Depending on the model, you get two or four RAM slots for up to 16GB or 32GB, respectively. Likewise there are two GPU options: Nvidia GT 740M (2GB VRAM) and GT 745M (4GB VRAM). Storage options include up to 3TB on disk, a hybrid flash-disk mix of 1TB or a pure 256GB flash drive. Toshiba is now making full HD screen available across the Satellite range; you pays yer money, etc. Audio options are Harmon-Kardon again. Some P series models still sport third-gen CPUs with prices start at £599.
Toshiba’s unified "U-shape" design approach makes itself evident when playing spot the difference with its launch of three new Satellite ranges.
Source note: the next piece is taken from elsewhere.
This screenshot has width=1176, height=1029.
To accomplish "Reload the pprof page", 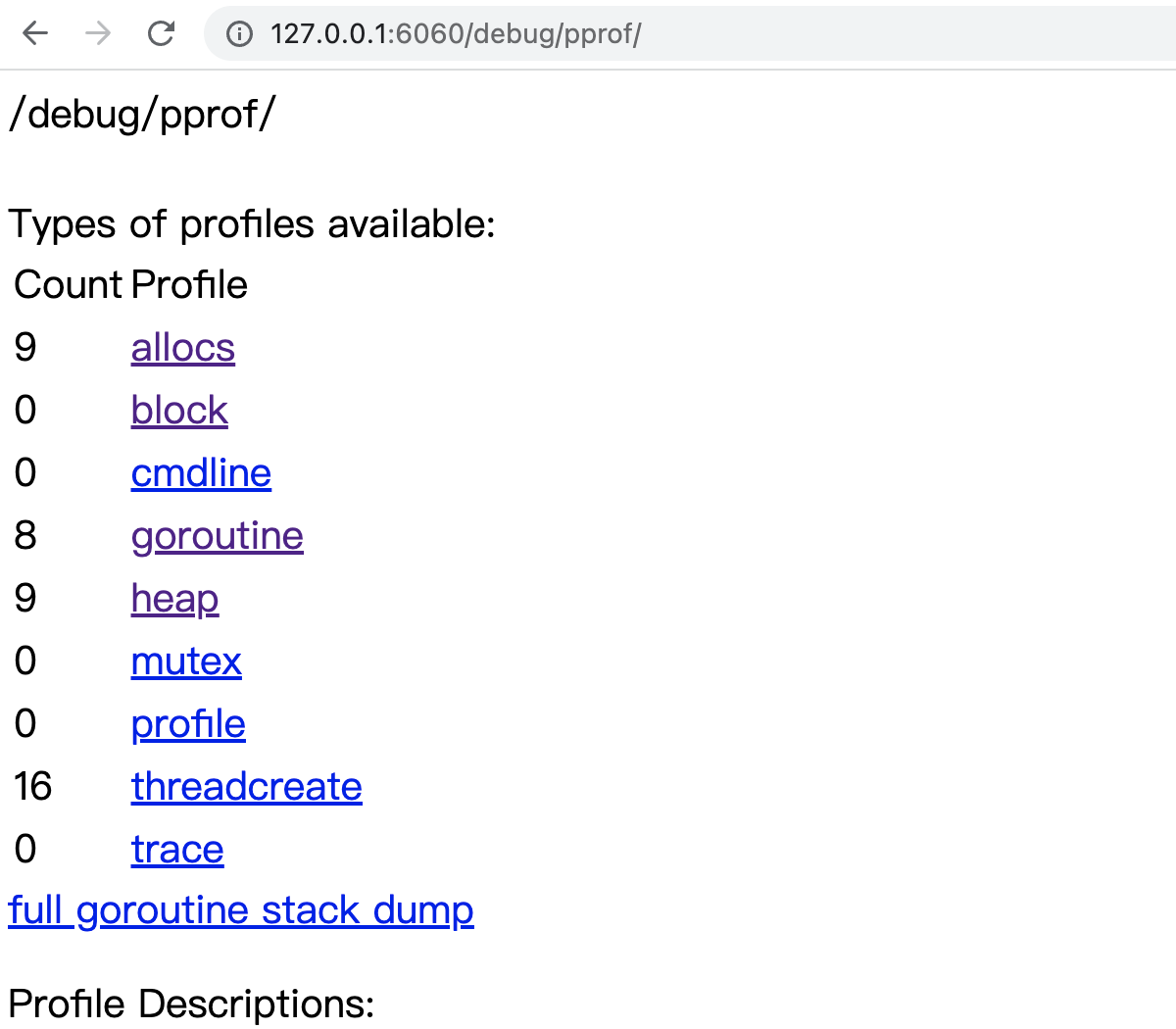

The entry-level C-series has both 15.6in HD or 17.3in HD+ displays with a mixed bag of low-cost chippery that looks like stuff they found in a drawer – Celeron, Pentium, AMD E series and suchlike – with prices starting at £299.
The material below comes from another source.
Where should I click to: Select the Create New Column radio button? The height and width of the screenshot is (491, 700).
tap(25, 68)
Satellite C series (left) and P series (right) with S and L models further back
The L-series features third or fourth-gen Intel CPUs or AMD A-series with some models packing in discrete GPUs. Interestingly, there’s a 14.1in model available too which, along with the 15.3in version, can be configured to take a touchscreen. Described as “built for performance, designed to entertain” the L-series has DVD or Blu-ray options (or none at all) and features Onkyo speakers. These are also featured on the slimeline S-series models that measure up at just under an inch thick. With a similar spec to the L models, although lacking a 14in version, the S-series gets a bit smarter with its brushed metal casing. Starting prices for these two ranges are not available.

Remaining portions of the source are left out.